Zijn lippen waren fel, zijn hete adem liet Amelia's hart sneller kloppen en haar ademhaling overal heen gaan.
Amelia verzette zich niet en liet een zachte kreun ontsnappen.
Na wat een eeuwigheid leek, trok hij zich terug en verklaarde bezitterig: "Je bent van mij."
Zijn ogen verzachtten eindelijk, met een vleugje vreugde.
"Je wilt van me scheiden," herinnerde Amelia hem kil.
Een spoor van pijn trok over Ryan's gezicht. Moest hij haar laten gaan met Christopher?
De sfeer werd vreemd.
Amelia kon niet begrijpen waarom hij hier vanavond was. Zou hij niet bij Sophia moeten zijn?
Met deze gedachte stapte ze opzettelijk van hem weg.
De bloemen in haar handen waren al een puinhoop.
Ryan merkte dat Amelia zich terugtrok en zijn woede laaide weer op. Toen haar rug de deur raakte, stak Ryan zijn hand uit en greep haar rechterpols.
Denkend aan waarom hij hier vanavond was, zei hij: "Mabel mist je."
"Waarom zei je dat niet eerder?" Amelia was een beetje geschokt.
Ryan's grootmoeder, Mabel Martin, had haar altijd goed behandeld.
Amelia gaf nergens anders om, plaatste snel de bloemen bij de deur en pakte Ryan's hand, "Laten we naar haar toe gaan."
Ryan keek naar de hand die ze aanbood, en zijn woede verdween volledig.
Met Amelia die de weg wees, stapte hij snel in de auto.
Halverwege belde Mabel, "Heb je Amelia opgehaald? Kom onmiddellijk terug."
"Ik heb haar. We zijn snel thuis," zei Ryan kalm.
Terug bij The Martin Manor liep Amelia snel naar binnen en zag Mabel op de bank zitten, alsof ze al een eeuwigheid had gewacht.

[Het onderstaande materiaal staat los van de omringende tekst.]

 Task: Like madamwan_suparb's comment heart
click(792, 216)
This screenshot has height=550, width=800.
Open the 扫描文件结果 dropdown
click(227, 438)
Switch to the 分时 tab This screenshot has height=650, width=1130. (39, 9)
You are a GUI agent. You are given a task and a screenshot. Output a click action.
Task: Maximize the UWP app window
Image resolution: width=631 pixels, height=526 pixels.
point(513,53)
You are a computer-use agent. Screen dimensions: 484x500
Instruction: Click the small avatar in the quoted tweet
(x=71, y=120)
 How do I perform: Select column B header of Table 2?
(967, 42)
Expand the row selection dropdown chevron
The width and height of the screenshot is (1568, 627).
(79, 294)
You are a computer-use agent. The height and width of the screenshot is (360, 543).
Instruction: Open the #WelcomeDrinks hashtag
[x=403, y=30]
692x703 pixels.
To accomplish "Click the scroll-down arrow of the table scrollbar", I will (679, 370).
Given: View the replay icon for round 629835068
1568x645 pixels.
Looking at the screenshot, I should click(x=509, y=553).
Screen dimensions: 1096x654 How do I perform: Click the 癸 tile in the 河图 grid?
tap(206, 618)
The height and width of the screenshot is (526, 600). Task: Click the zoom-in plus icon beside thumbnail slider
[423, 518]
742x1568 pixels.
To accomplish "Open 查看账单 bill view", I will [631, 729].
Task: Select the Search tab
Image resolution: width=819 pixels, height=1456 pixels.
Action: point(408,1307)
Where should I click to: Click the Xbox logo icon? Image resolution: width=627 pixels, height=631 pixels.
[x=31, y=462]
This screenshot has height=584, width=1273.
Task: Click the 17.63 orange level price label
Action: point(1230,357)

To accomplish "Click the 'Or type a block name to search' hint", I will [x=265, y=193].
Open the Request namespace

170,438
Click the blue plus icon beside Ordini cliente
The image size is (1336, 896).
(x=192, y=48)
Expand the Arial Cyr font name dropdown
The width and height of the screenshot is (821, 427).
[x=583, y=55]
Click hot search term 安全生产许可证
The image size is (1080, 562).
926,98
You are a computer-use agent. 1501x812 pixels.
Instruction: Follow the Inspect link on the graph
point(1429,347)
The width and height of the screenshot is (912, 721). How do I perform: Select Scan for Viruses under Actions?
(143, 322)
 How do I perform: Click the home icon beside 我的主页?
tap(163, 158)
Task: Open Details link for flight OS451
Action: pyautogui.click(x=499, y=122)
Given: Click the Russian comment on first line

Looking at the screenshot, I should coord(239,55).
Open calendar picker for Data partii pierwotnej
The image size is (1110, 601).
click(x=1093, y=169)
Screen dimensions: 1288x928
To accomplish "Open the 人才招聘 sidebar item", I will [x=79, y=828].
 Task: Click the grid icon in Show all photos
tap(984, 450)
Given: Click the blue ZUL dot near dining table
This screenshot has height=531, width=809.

Afgezien van haar heldere ogen, zag ze er zwak en bleek uit.
"Mabel," riep Amelia.
Mabel's gezicht lichtte op met een glimlach toen ze Amelia zag en begon over het verleden te praten. "Ryan is echt saai. Jij hebt vijf jaar voor hem gezorgd toen hij niet kon lopen, en nu hij beter is, wil hij van je scheiden. Denkt hij dat ik niet besta?"
Terwijl ze sprak, sloeg ze Ryan zonder genade met haar stok.
Ryan schreeuwde het uit van de pijn.
"Als ik de bedienden niet had gevraagd naar jouw situatie, zou ik niet hebben geweten dat je uit de Martin Villa was verhuisd," zei Mabel.
Amelia lachte. Mabel was nog steeds zo partijdig voor haar als altijd, dus riep ze zachtjes, "Oma!"
"Zo'n lieve mond. Ik hou er gewoon van als je me zo noemt. Toen ik je vijf jaar geleden voor het eerst zag, wist ik dat je een door God gezegend gelukkig meisje was dat voorspoed naar onze familie kon brengen. Dus koos ik je zonder aarzeling, en je brengt ons echt geluk." Mabel sprak veel in één adem.
Amelia's gedachten dwaalden af naar vijf jaar geleden.
Ze was net afgestudeerd van de universiteit toen ze pas twintig was.
Vijf jaar waren in een flits voorbijgegaan. Ze was nu vijfentwintig.
Amelia keek op naar Mabel en glimlachte, "Oma, je bent zo aardig. Je zult zeker een lang en gezond leven hebben."
Bij het horen hiervan was Mabel erg blij.
Haar glimlach droeg een vleugje melancholie toen ze zei: "Niet echt."
Amelia's neus tintelde, en ze zei zachtjes: "Hoe kan dat nou?"
Mabel klopte zachtjes op Amelia's hand, een sluwe blik flitste in haar ogen, maar haar gezicht bleef zwak. "Ik zou willen dat ik jullie twee goed met elkaar zou zien opschieten en een kind zou hebben. Dan kan ik zonder spijt sterven."